■ **Task description**
Can you copy the entries below word for word, starting at the line that has "Point to the" and going through the last entry, with the pictures left out?
* * *
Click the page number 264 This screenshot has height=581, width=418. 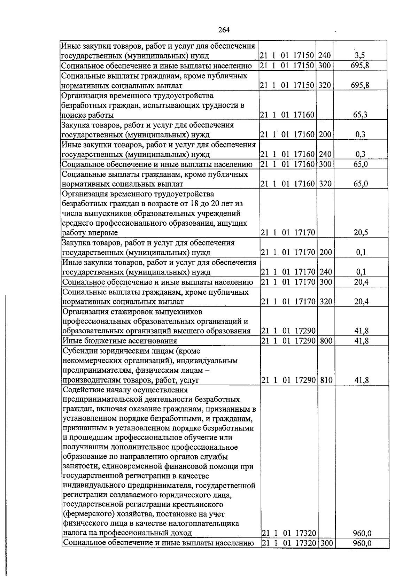pyautogui.click(x=224, y=30)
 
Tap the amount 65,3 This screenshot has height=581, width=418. pyautogui.click(x=360, y=115)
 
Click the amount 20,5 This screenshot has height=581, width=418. pyautogui.click(x=361, y=233)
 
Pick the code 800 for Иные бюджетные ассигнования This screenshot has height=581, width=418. pyautogui.click(x=326, y=341)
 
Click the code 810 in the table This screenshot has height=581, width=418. pyautogui.click(x=326, y=380)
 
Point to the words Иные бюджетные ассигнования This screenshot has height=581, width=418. pyautogui.click(x=119, y=341)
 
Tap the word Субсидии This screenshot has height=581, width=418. pyautogui.click(x=78, y=351)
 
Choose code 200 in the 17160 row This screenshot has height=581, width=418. pyautogui.click(x=325, y=134)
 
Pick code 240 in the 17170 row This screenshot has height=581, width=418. pyautogui.click(x=326, y=272)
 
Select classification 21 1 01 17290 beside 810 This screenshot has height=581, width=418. pyautogui.click(x=288, y=380)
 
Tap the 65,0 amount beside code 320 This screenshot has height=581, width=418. pyautogui.click(x=361, y=184)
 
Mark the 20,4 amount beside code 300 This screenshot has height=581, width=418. pyautogui.click(x=361, y=282)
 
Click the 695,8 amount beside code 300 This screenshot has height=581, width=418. pyautogui.click(x=360, y=65)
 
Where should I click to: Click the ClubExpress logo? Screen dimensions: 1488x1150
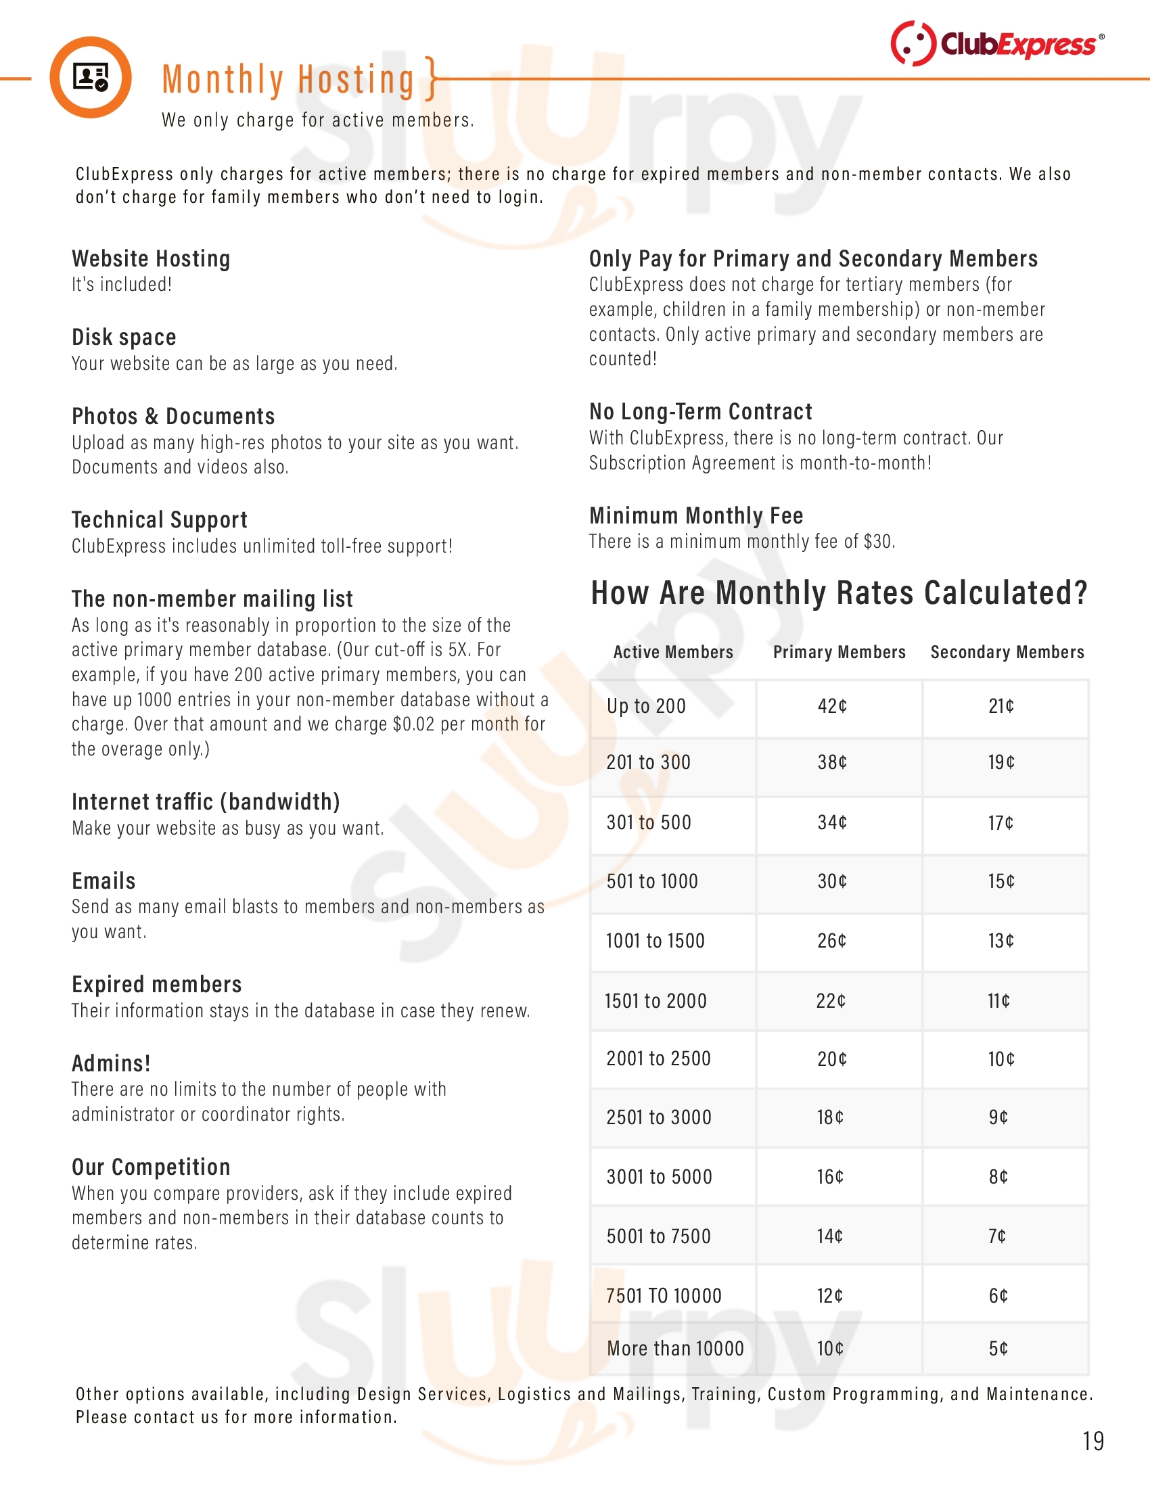point(996,43)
* * *
■ **Exercise solution**
Point to the words Иные бюджетные ассигнования This screenshot has height=581, width=418. pyautogui.click(x=119, y=341)
 
Tap the word Субсидии This screenshot has height=581, width=418. pyautogui.click(x=78, y=351)
 
Choose code 200 in the 17160 row This screenshot has height=581, width=418. pyautogui.click(x=325, y=134)
 
Pick code 240 in the 17170 row This screenshot has height=581, width=418. pyautogui.click(x=326, y=272)
 
Select classification 21 1 01 17290 beside 810 This screenshot has height=581, width=418. pyautogui.click(x=288, y=380)
 
Tap the 65,0 amount beside code 320 This screenshot has height=581, width=418. pyautogui.click(x=361, y=184)
 
Mark the 20,4 amount beside code 300 This screenshot has height=581, width=418. pyautogui.click(x=361, y=282)
 
Click the 695,8 amount beside code 300 This screenshot has height=581, width=418. pyautogui.click(x=360, y=65)
 
Where should I click to: Click the ClubExpress logo? Screen dimensions: 1488x1150
point(996,43)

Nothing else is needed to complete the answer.